━━ SOURCE
EU–Armenia Partnership and Cooperation Agreement
- First Page of the Agreement
- Type: Partnership and Cooperation Agreement
- Signed: April 22, 1996
- Location: Luxembourg, Luxembourg City
- Effective: July 1, 1999
- Replaced by: Armenia–EU Comprehensive and Enhanced Partnership Agreement
- Expiry: February 28, 2021
- Signatories: European Coal and Steel Community (followed by the European Union as of July 2002) European Atomic Energy Community Armenia
- Depositary: Council of the European Union-General Secretariat
- Languages: Bulgarian, Spanish, Danish, German, Greek, English, French, Italian, Dutch, Portuguese, Romanian, Finnish, Swedish, Armenian

= EU–Armenia Partnership and Cooperation Agreement =

Treaty between the European Union and Armenia

The EU–Armenia Partnership and Cooperation Agreement (PCA) was a Partnership and Cooperation Agreement between the European Coal and Steel Community (and later the European Union) and Armenia. It was signed in Luxembourg and entered into force on 1 July 1999. The agreement served as the legal framework for EU–Armenia bilateral relations for 21 years, until its termination on 28 February 2021. The PCA was replaced by the Armenia–EU Comprehensive and Enhanced Partnership Agreement (CEPA), a more comprehensive and complex agreement, which entered into force on 1 March 2021.

== Background ==
Armenia regained its independence following the collapse of the Soviet Union in 1991. Following which, independent Armenia sought to develop stronger relations with European states, and in particular, with the European Coal and Steel Community (ECSC). The Partnership and Cooperation Agreement was designed to establish deeper partnership between the ECSC and Armenia, especially in the areas of trade, commerce, and economic cooperation. The agreement was also aimed at further strengthening political ties between the ECSC and Armenia.
━━━━
━━ ENTRIES PROVIDED
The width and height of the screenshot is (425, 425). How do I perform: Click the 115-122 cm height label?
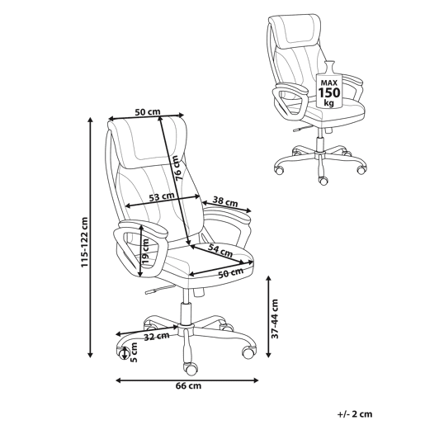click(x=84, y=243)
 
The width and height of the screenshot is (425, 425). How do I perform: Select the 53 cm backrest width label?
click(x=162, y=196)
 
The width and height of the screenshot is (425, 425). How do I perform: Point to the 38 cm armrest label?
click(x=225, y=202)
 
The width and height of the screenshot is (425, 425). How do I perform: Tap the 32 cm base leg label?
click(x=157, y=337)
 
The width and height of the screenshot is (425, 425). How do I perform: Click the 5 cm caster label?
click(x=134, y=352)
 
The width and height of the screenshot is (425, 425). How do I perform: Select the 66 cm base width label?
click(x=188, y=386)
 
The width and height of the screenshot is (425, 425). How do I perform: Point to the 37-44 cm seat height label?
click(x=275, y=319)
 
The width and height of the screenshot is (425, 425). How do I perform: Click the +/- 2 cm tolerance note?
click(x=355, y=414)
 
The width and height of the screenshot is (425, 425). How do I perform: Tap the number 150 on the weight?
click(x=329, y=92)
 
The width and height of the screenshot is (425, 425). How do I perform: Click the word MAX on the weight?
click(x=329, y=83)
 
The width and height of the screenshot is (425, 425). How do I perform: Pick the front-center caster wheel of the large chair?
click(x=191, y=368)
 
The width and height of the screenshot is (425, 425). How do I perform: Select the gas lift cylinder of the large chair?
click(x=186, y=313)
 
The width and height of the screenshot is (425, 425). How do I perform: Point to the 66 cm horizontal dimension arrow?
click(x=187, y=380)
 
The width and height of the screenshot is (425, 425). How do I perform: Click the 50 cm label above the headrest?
━━━━
━━ ENTRIES PROVIDED
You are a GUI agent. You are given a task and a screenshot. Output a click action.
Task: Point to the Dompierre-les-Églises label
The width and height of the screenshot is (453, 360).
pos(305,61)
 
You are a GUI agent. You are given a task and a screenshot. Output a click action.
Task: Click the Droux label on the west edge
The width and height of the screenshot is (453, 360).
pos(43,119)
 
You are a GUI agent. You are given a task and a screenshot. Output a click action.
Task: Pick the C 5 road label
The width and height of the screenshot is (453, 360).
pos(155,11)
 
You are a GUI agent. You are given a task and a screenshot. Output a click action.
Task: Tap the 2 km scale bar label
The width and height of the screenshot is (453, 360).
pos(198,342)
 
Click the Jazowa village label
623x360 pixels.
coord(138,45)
━━━━
> **TASK**:
According to the agreement text, on what date did the EU–Armenia Partnership and Cooperation Agreement enter into force? The data that comes after has nothing to do with the agreement text.

> **REPLY TO THE EXERCISE**:
1 July 1999.